■ **Goal of the exercise**
Pictures are to be dropped, and only the lines from the one containing "Task: Open chart settings via the gear icon" through the end of the data below are to be reproduced as written.

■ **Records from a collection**
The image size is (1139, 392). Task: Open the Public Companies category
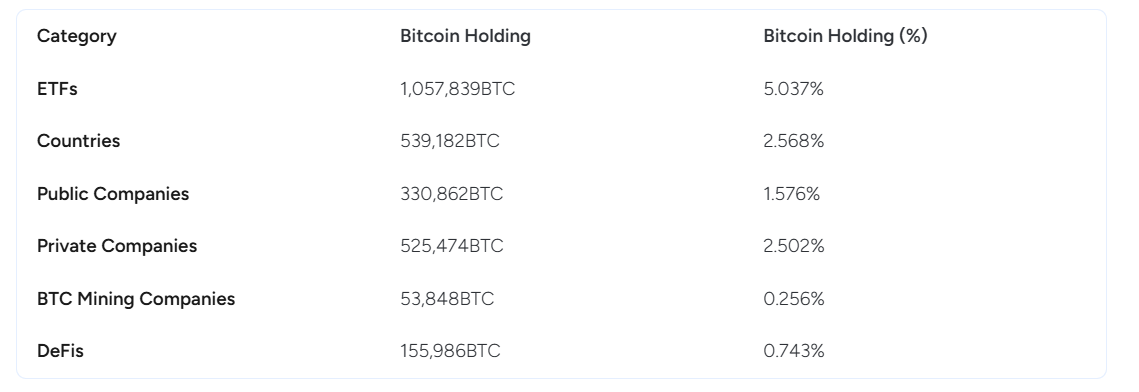pos(113,194)
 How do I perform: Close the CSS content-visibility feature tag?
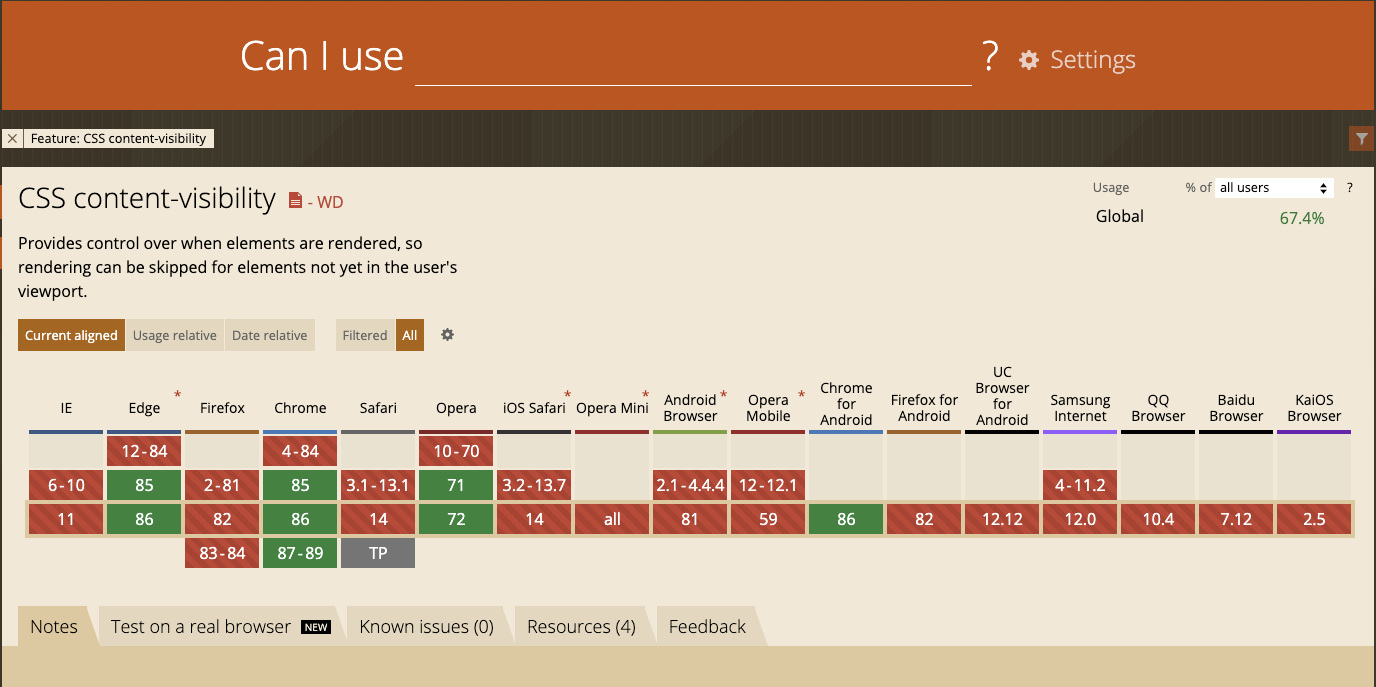coord(12,139)
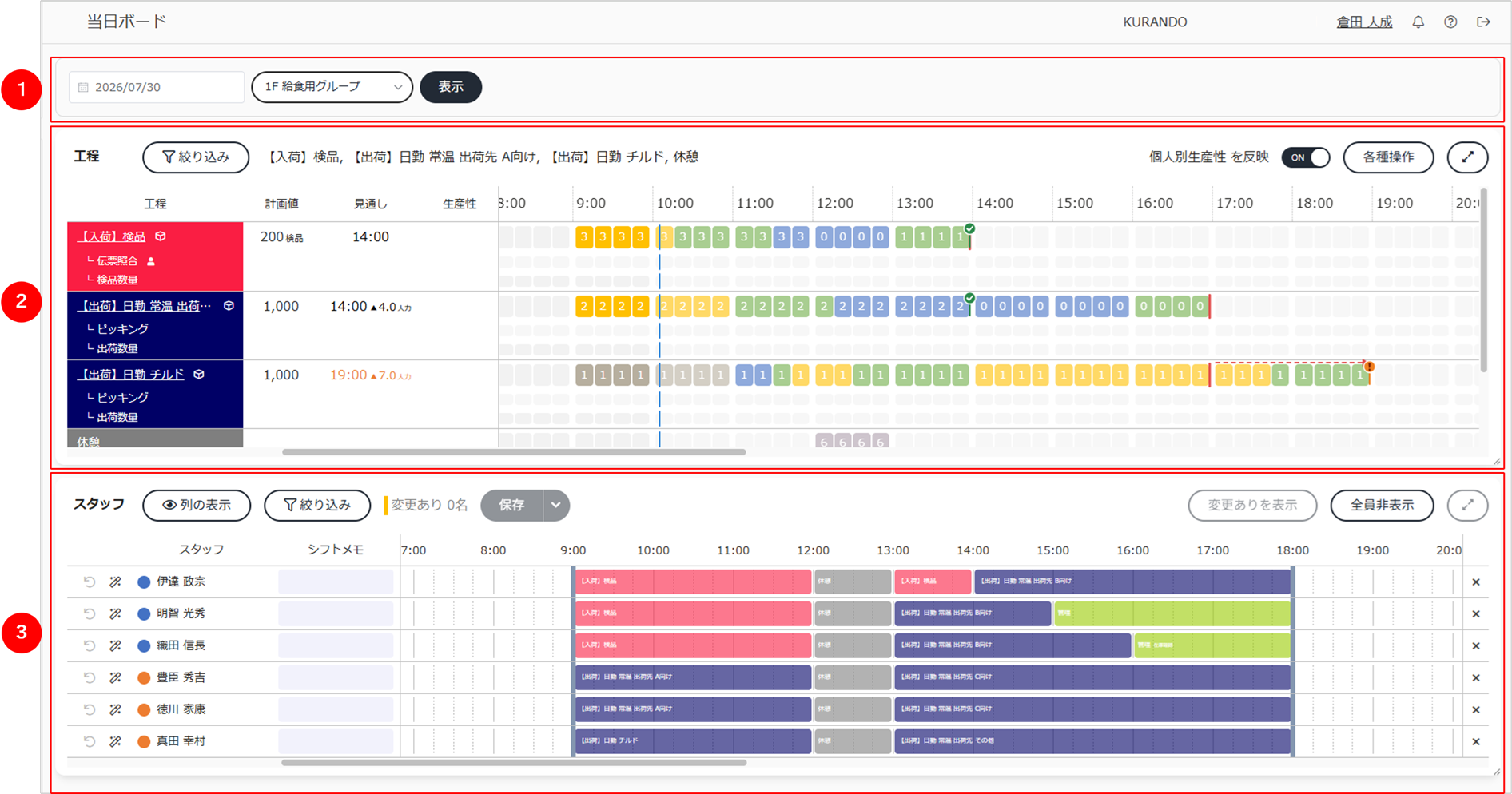Click undo icon for 伊達 政宗 row
Image resolution: width=1512 pixels, height=794 pixels.
click(x=90, y=582)
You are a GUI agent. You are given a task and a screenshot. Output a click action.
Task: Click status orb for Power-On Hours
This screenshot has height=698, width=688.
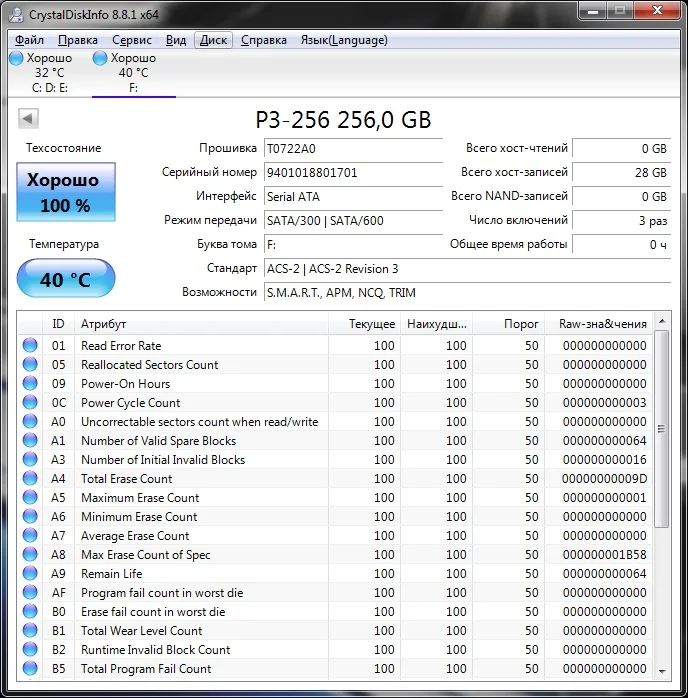(30, 384)
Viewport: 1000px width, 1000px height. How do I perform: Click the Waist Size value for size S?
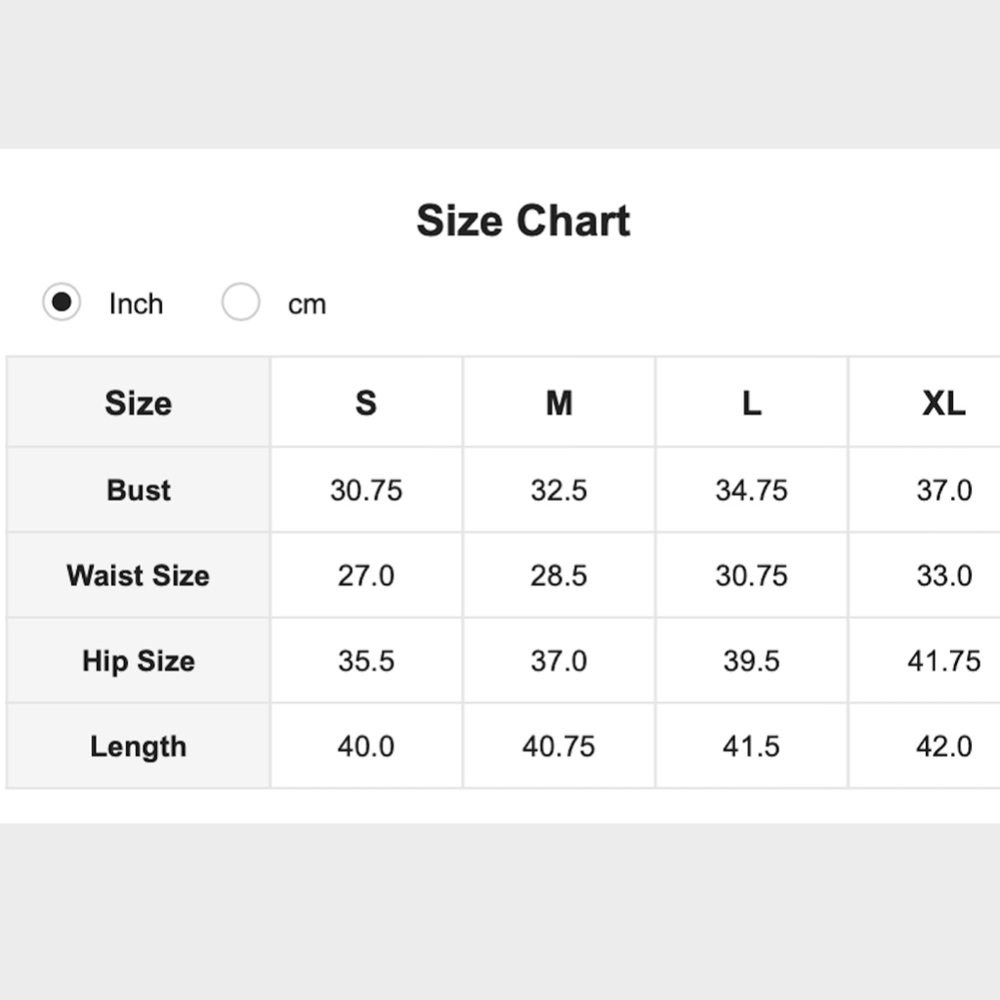366,576
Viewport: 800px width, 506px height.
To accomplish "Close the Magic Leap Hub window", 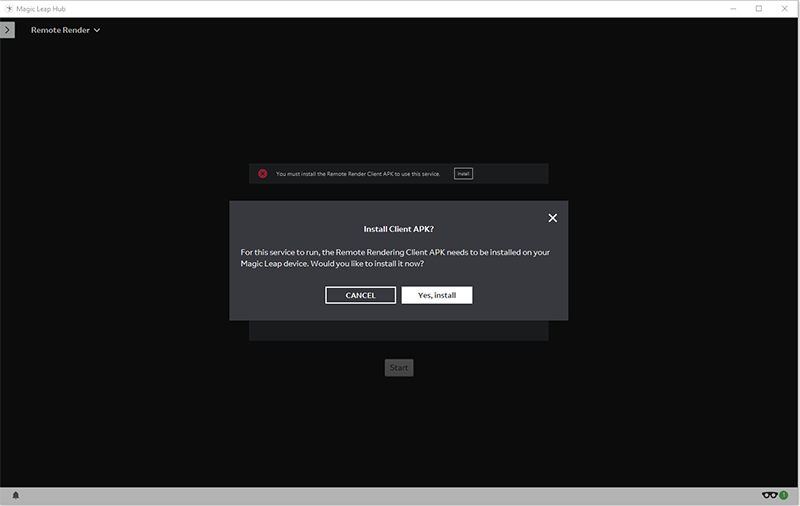I will (785, 8).
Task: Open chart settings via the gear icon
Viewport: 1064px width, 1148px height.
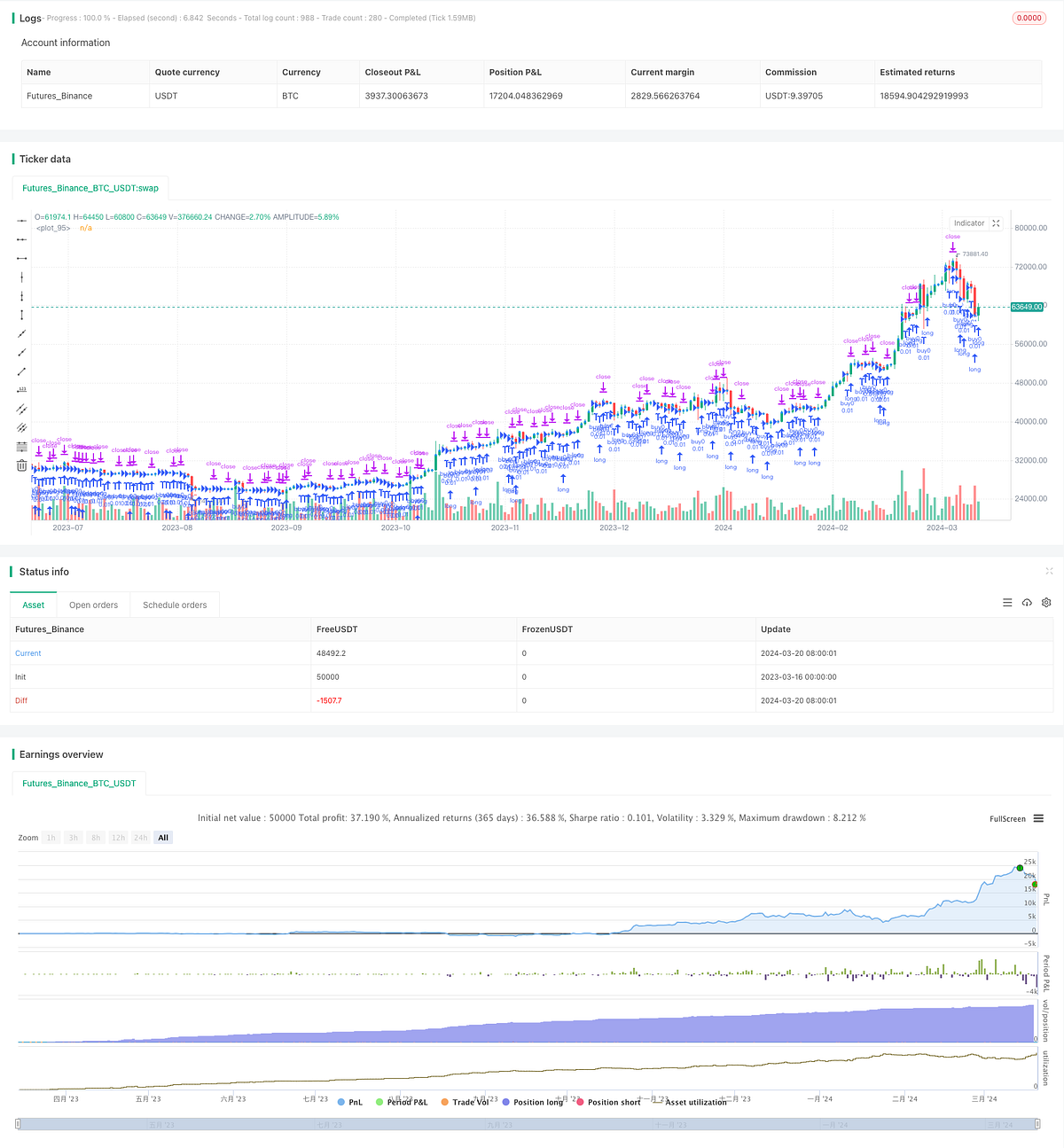Action: click(x=1046, y=602)
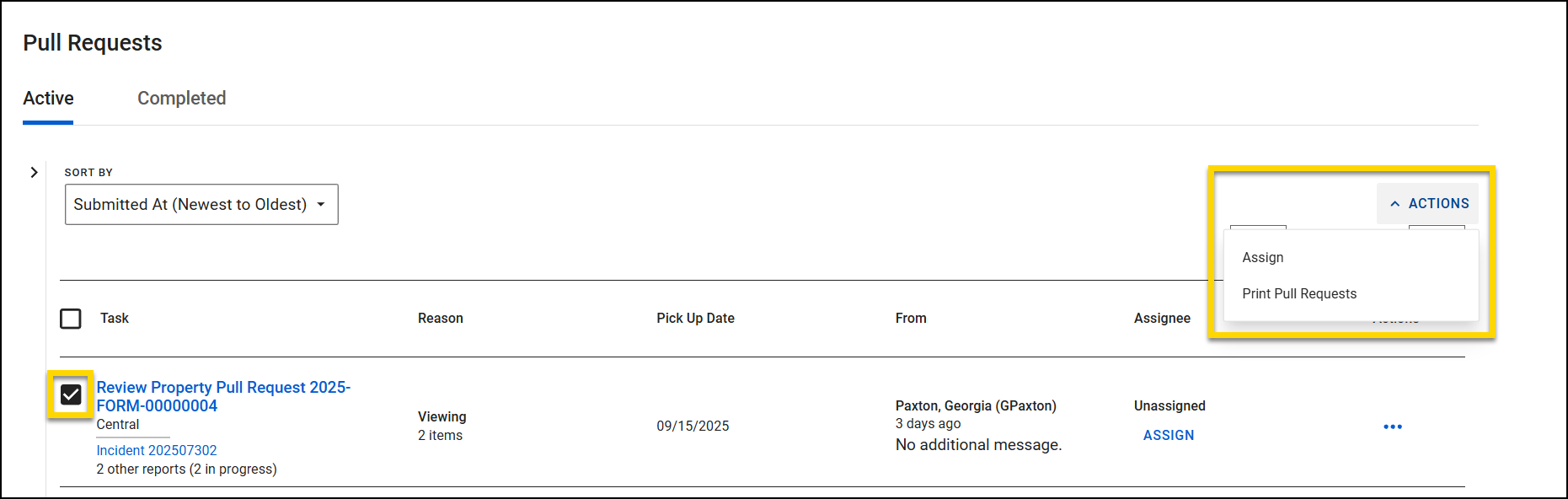
Task: Open Review Property Pull Request 2025-FORM-00000004
Action: pos(223,396)
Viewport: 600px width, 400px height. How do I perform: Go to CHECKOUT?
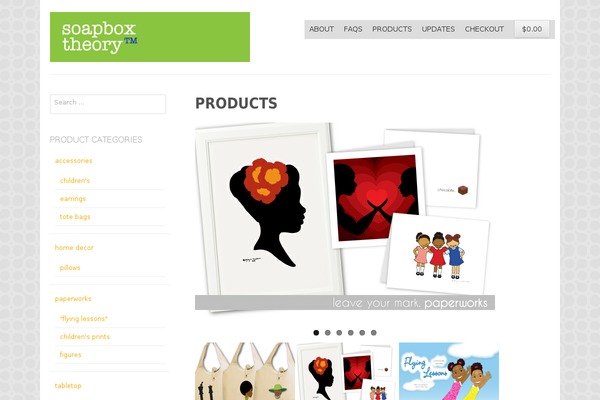[x=484, y=29]
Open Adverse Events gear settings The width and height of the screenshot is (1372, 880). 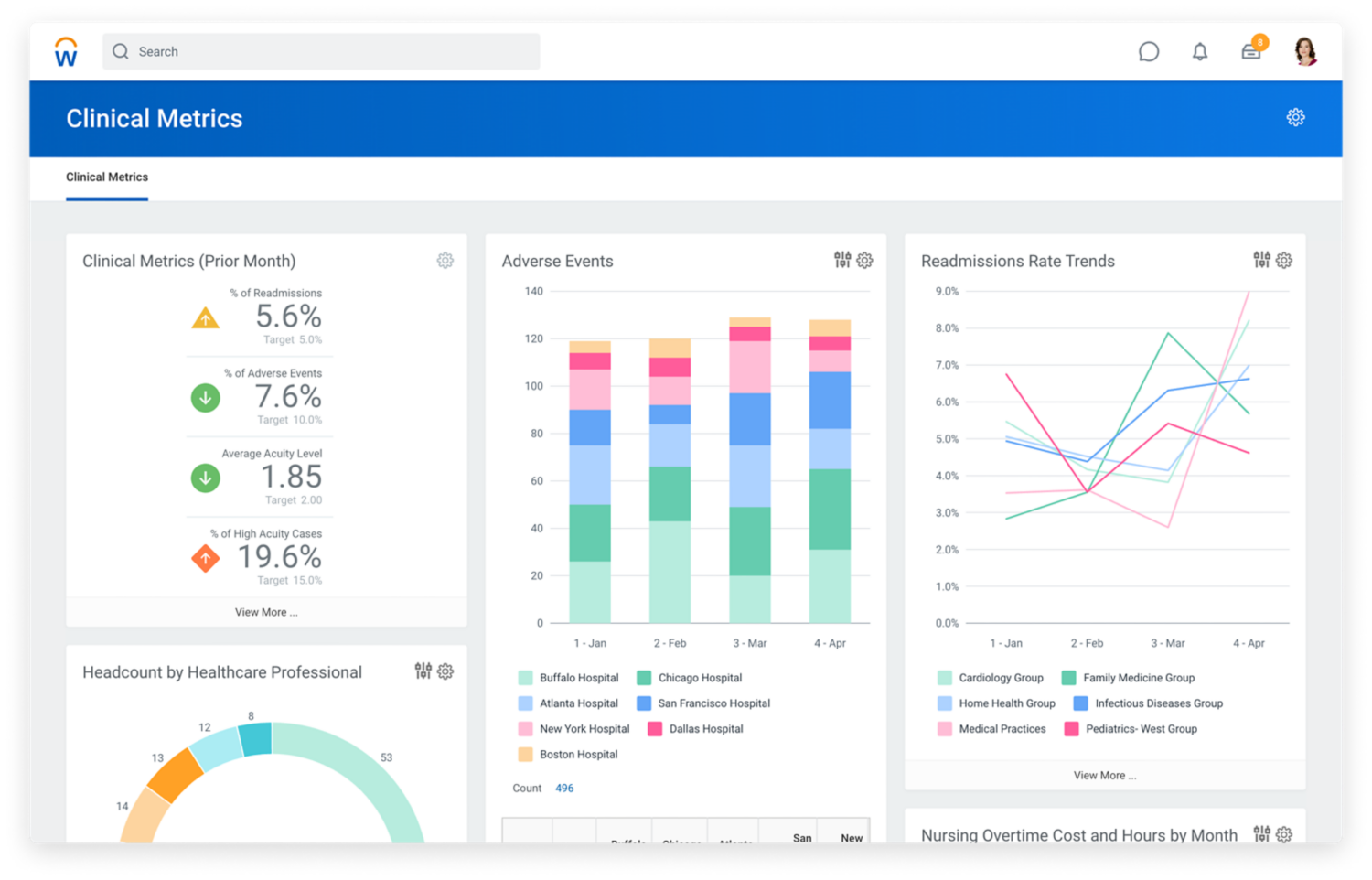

■ **Finished task**
Task: Open chart settings via the gear icon
Viewport: 1064px width, 1148px height.
Action: click(x=1046, y=602)
Task: Open Review Property Pull Request 2025-FORM-00000004
Action: pos(223,396)
Viewport: 600px width, 400px height. How do I perform: Go to CHECKOUT?
[x=484, y=29]
Open Adverse Events gear settings The width and height of the screenshot is (1372, 880). 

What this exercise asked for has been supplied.